EXERCISE BRIEF: The answer must be exactly the lines from the one containing "Coast (1031, 1345)" through the end of the material, with both ends kept and no other lines.

RECORD EXCERPTS:
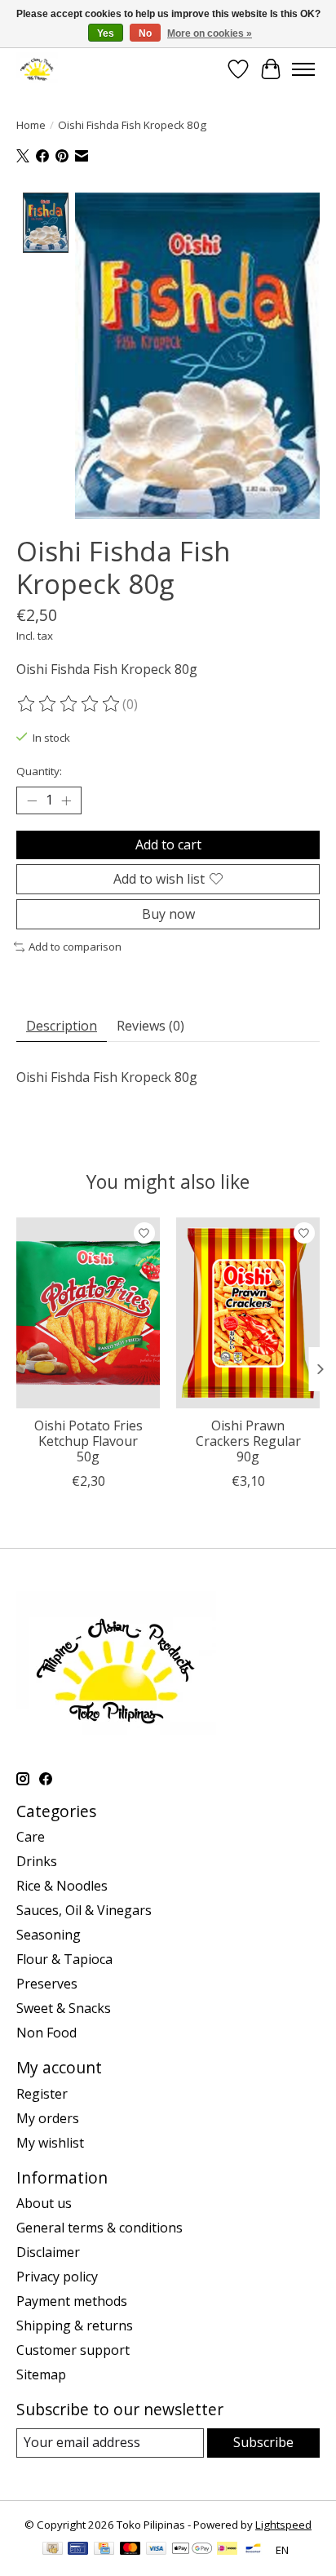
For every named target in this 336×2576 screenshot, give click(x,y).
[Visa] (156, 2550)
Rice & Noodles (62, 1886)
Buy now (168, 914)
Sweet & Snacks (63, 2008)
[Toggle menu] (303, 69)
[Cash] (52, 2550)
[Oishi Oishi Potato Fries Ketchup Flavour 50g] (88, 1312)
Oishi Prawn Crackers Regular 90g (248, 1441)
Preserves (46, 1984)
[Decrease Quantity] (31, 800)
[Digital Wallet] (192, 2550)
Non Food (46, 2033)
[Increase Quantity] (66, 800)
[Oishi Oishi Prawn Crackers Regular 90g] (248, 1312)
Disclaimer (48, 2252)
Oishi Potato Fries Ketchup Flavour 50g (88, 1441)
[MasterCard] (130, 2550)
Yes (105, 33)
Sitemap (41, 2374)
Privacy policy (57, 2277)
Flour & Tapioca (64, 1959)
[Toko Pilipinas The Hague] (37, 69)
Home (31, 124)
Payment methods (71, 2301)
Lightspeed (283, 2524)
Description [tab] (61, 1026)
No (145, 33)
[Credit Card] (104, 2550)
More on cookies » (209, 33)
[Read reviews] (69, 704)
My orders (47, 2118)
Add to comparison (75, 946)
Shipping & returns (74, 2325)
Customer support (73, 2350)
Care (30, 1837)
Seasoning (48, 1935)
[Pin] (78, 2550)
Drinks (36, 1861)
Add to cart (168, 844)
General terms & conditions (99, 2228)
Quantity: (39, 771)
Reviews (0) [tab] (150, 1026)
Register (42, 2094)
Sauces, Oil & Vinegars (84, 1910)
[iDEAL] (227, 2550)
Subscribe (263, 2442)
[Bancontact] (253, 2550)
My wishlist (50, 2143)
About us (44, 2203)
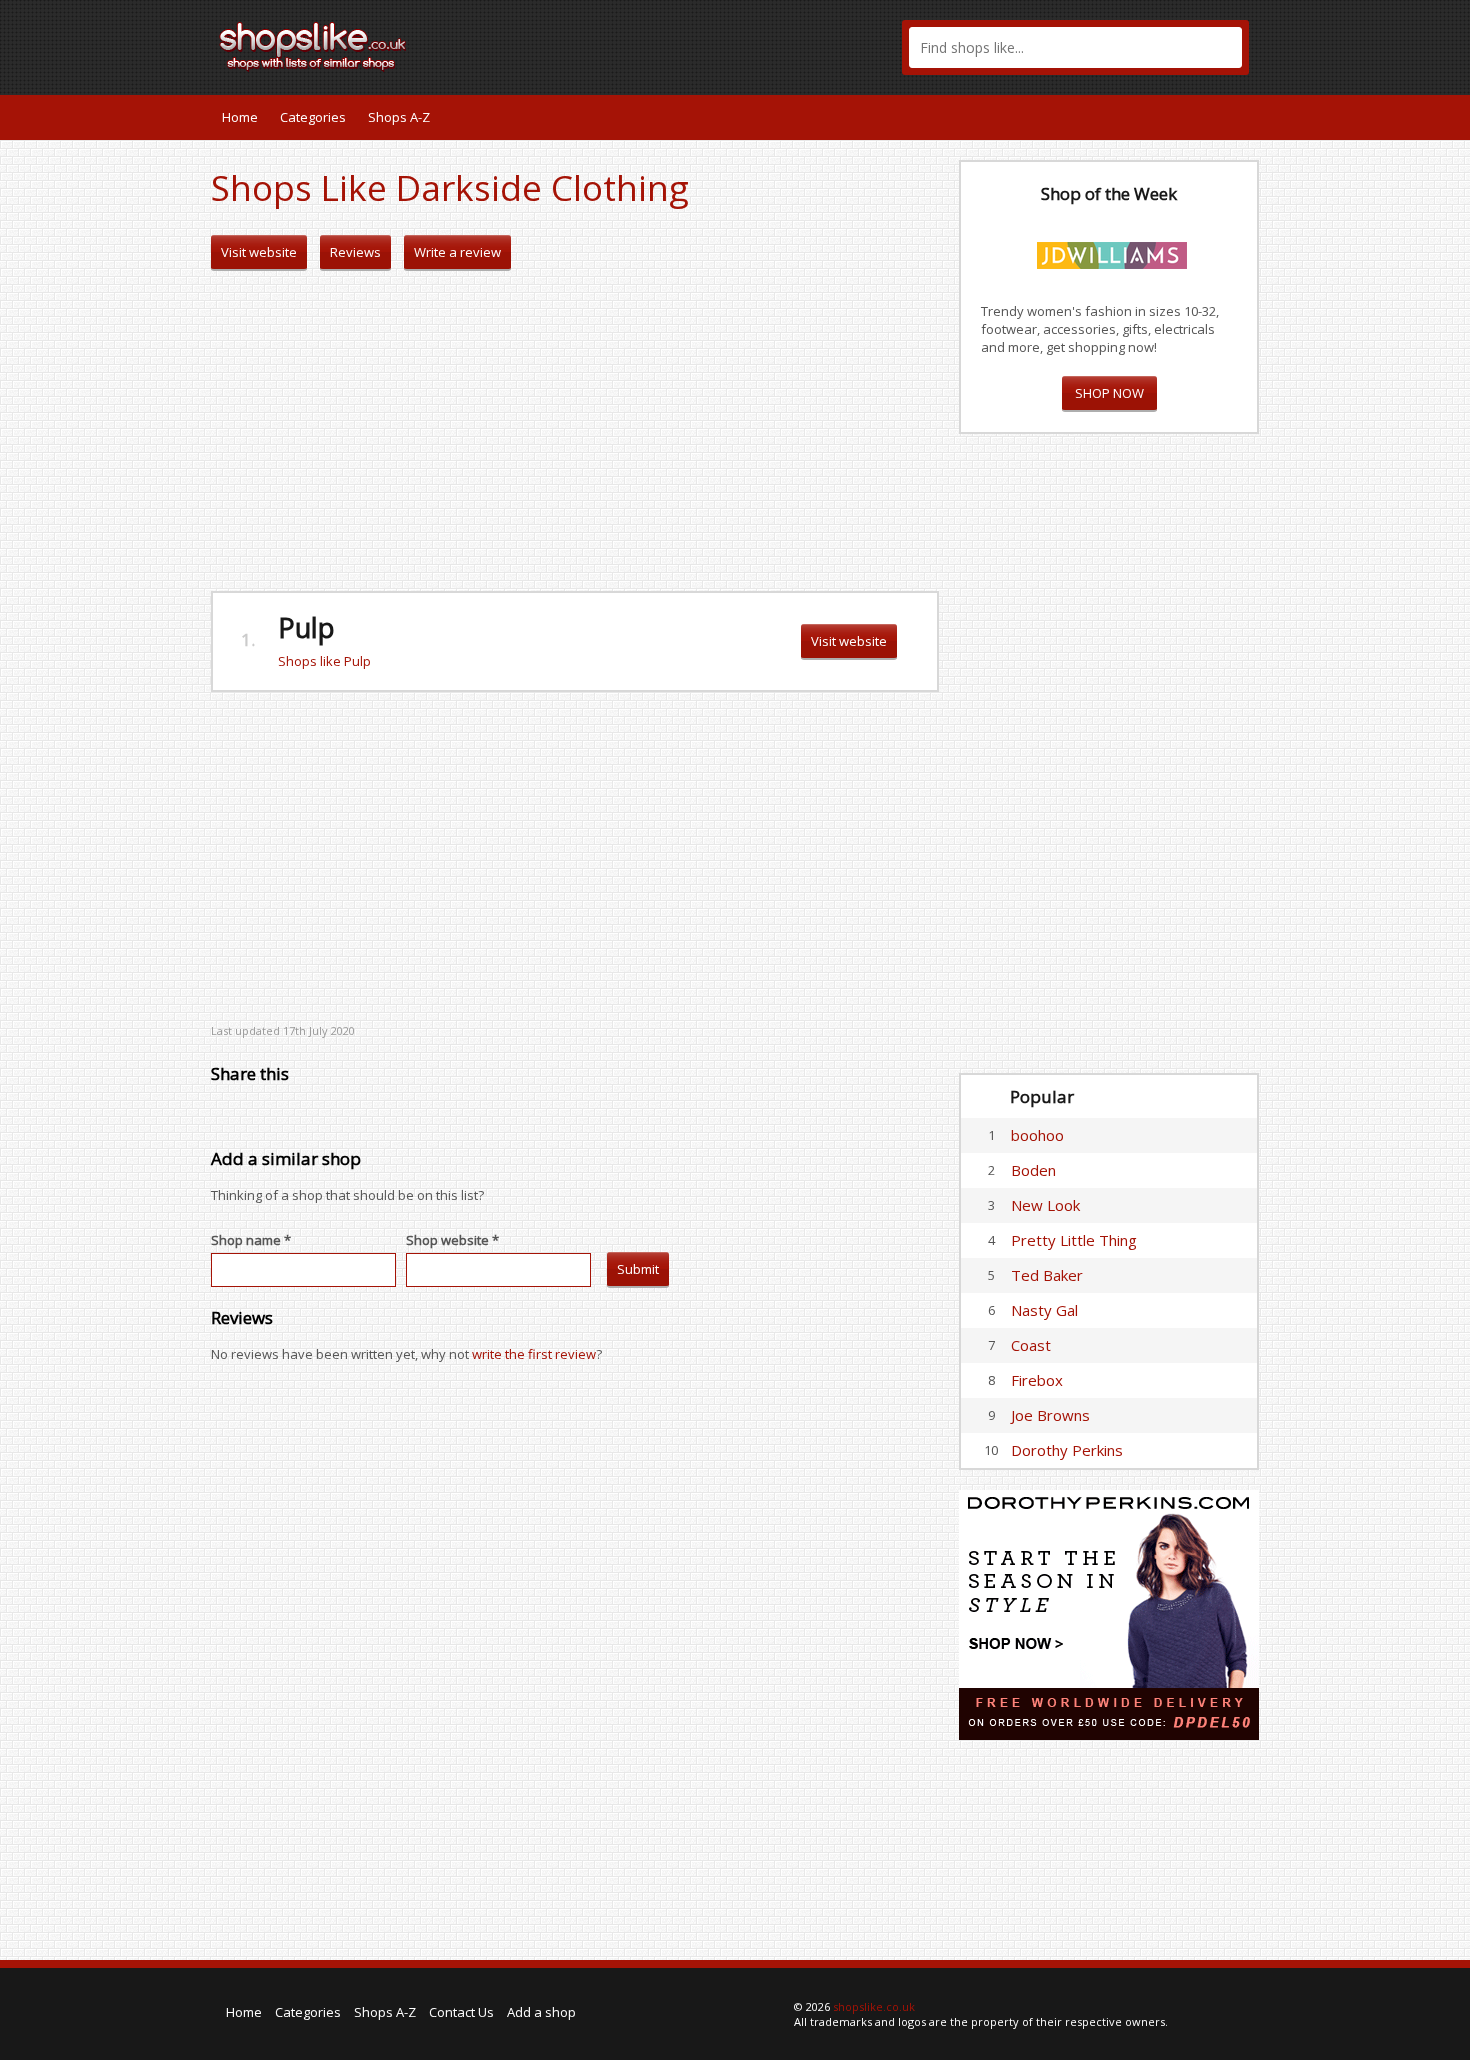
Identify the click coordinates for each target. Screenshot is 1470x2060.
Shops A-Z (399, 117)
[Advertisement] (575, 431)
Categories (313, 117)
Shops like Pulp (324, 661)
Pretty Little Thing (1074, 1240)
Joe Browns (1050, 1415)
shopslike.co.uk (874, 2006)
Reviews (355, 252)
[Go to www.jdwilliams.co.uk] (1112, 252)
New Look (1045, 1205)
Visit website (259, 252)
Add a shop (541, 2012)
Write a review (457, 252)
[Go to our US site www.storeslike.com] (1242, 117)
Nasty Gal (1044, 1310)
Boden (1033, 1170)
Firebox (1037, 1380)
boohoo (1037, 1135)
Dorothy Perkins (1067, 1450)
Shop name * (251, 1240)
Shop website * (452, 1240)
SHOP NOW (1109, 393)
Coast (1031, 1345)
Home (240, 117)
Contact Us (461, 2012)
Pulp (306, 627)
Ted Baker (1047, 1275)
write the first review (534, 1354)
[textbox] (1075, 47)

RESPONSE:
Coast (1031, 1345)
Home (240, 117)
Contact Us (461, 2012)
Pulp (306, 627)
Ted Baker (1047, 1275)
write the first review (534, 1354)
[textbox] (1075, 47)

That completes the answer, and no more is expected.